▶ _Work to be completed_
Scan the listing and copy each line where the word "agent" is present.

▶ _Data under study_
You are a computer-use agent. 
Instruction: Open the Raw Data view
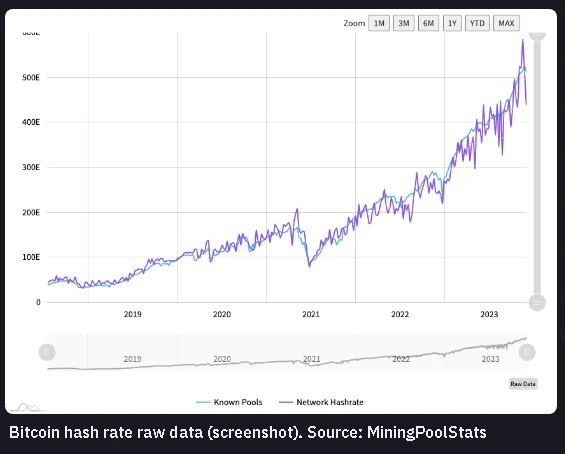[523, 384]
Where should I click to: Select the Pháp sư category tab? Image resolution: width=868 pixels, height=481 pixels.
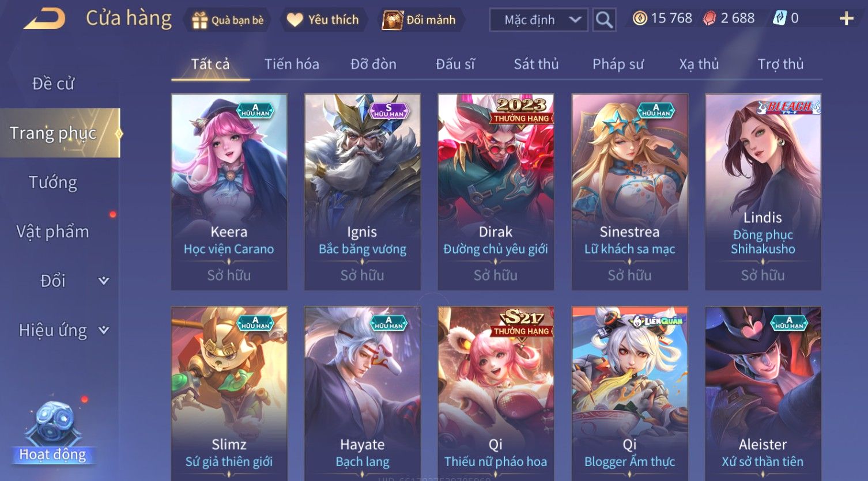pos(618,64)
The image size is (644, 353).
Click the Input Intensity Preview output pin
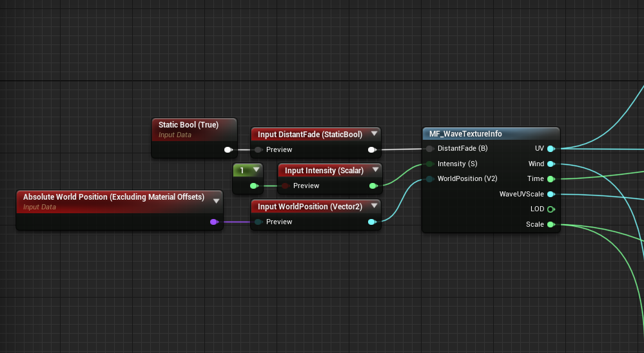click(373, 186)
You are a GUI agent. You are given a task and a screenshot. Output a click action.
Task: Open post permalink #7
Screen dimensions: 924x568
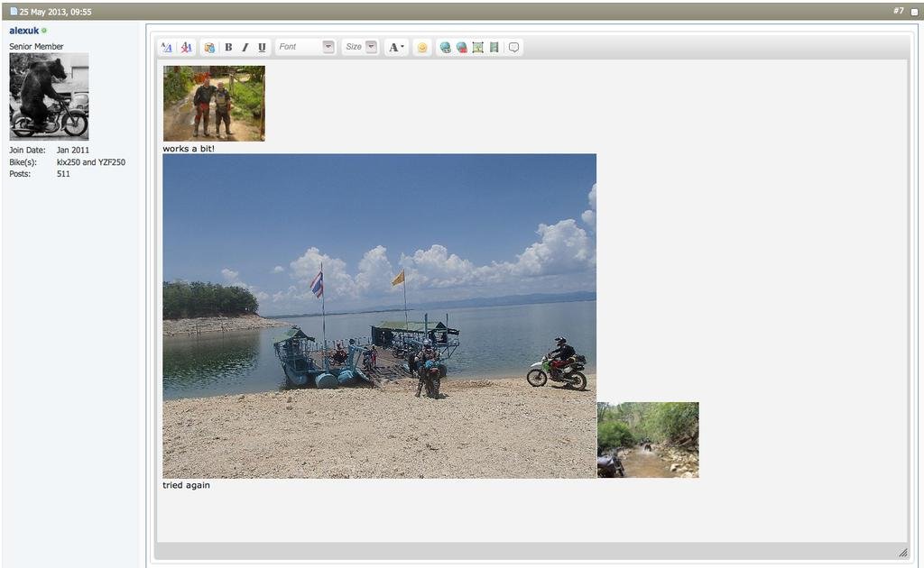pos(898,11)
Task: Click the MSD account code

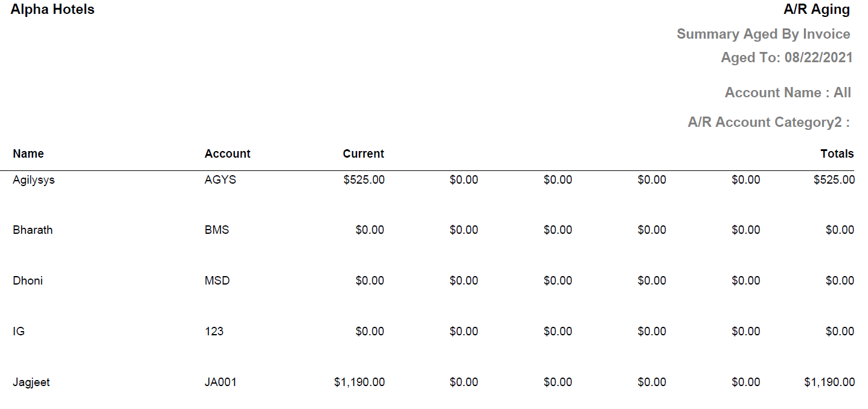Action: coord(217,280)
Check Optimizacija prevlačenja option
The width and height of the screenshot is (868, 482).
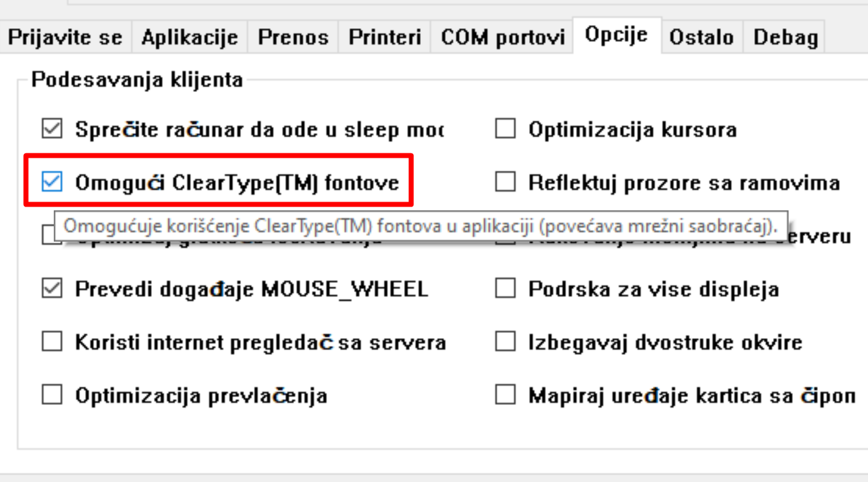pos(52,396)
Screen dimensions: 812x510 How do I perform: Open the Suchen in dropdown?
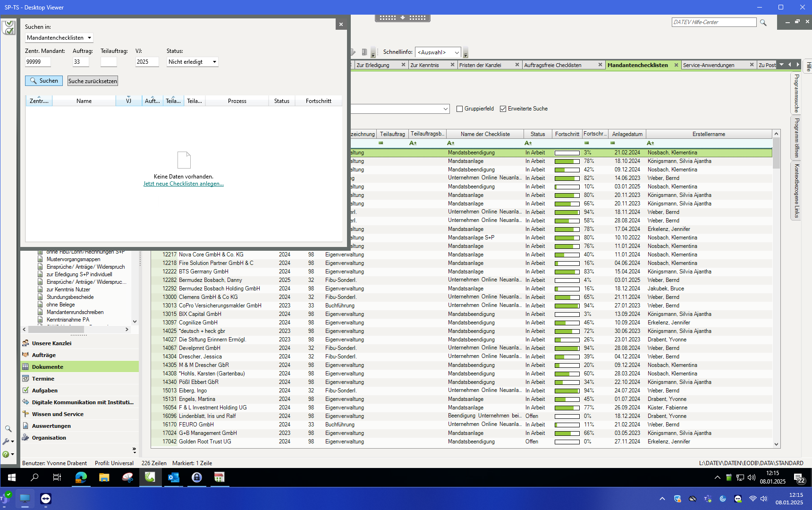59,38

▶ _Written reply_
You are a computer-use agent. 
You are a GUI agent. You are given a task and a screenshot. Output a click action.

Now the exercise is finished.